Alice Kuang
Section A01
Week 6
I felt a range of emotions as I read through this week’s set
of readings. I felt immediate connection to the topic of mental health amongst
Asian Americans, and simultaneously I also questioned the legitimacy of my own
mental health struggles. Although these readings may be seemingly unrelated at
the surface level, they all present different aspects of mental health, and from various perspectives beyond the
Westernized view. In a way, I feel that this westernization and medicalization
of mental health, as explained in “Pathologizing Everyday Life” and “The
Americanization of Mental Illness”, have attributed to the invisibilizing of
the specific experience that Asian Americans hold in regards to mental
health.
“Pathologizing
Everyday Life” critiques the classifications of daily mental tribulations as
mental illness, which subsequently blurs the line between mental disorders and
mental troubles of everyday life. Thus, this leads to the medicalization and
over diagnosis of mental illnesses. I feel that this is a valid critique, but at the same time, it perpetuates homogeneity, as it relies on the assumption that everyone
experiences the same struggles that create these daily mental troubles. Even though these agree
that mental health isn't necessarily biological and is informed by a person's surrounding environments, they fail to mention important sociological conditioning factors
like race, class, and gender disparities. This critique comes from the western
approach to mental health as mentioned in “The Americanization of Mental Illness”,
which Asian Americans may not find applicable to their experiences.
These readings,
especially “Pathologizing Everyday Life” actually made me question the validity
of my own mental health struggles as a Chinese American woman. Like the Asian
Americans in “On Some College Campuses, A Focus on Asian American Mental
Health," I’ve had my battle with anxiety in high school--when I was unable to
match up to the internalized high achieving, model minority standard that I had
created for myself. I was in the pursuit
of high achievement due to the internalization of the societal
expectations that a dominant power had created for Asian Americans, and my subconscious wanting to rekindle the gender disparities I felt in my family. This feeling of
worthlessness, combined with the culture shock I felt at my new high school
environment (which was majority white), were undoubtedly defining factors of a
lifelong battle with anxiety. Despite these doubts, I don’t want to attribute these sociological factors to just mere mental troubles, nor are they part of my biological weakness. My struggles are my truths. Holding on to these truths, I want to believe that a major
key to understanding mental health is to understand that it’s a synthesis of
the sociological and biological, and that it is not all all, solitary.
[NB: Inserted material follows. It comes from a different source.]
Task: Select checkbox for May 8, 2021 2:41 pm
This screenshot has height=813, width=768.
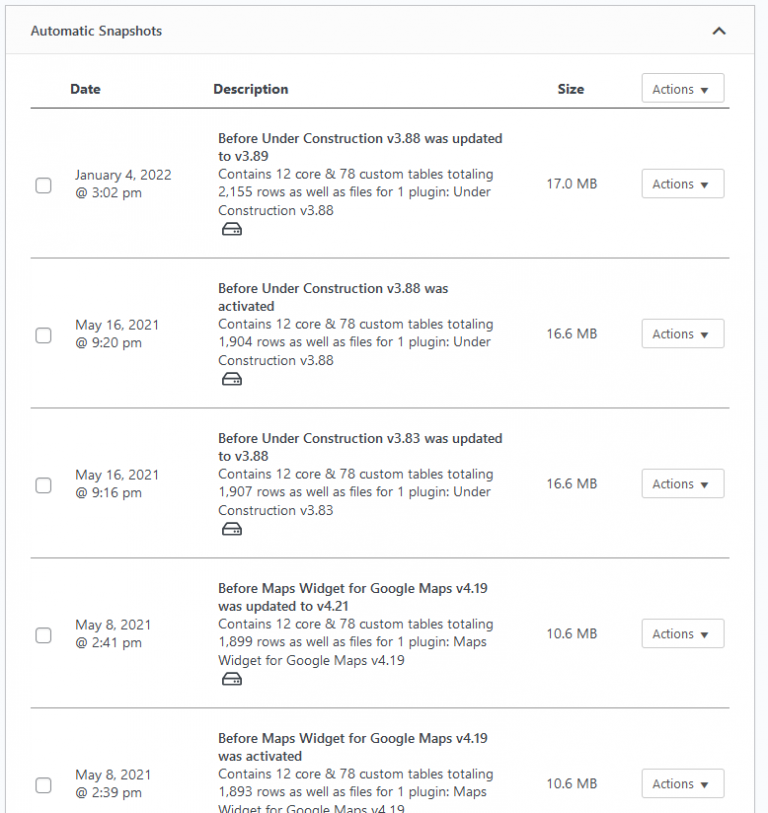Action: (x=44, y=635)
Question: How do we effectively combine the hard and social
sciences to better understanding mental health? And specifically, in the
context of Asian American mental health?
References:
Kam, K. (2013, September 13). On Some College Campuses, A Focus On Asian American Mental
Health. New America Media. Retrieved from http://newamericamedia.org/2013/09/on-some-college-campuses-a-focus-on-asian-american-mental-health.php
Watters, E. (2010, January 09). The Americanization of Mental Illness. Retrieved May 07, 2017, from http://www.nytimes.com/2010/01/10/magazine/10psyche-t.html
Wasserman, Theodore, and Lori Drucker Wasserman. "Pathologizing Everyday Life." Depathologizing Psychopathology (2016): 7-12. Web.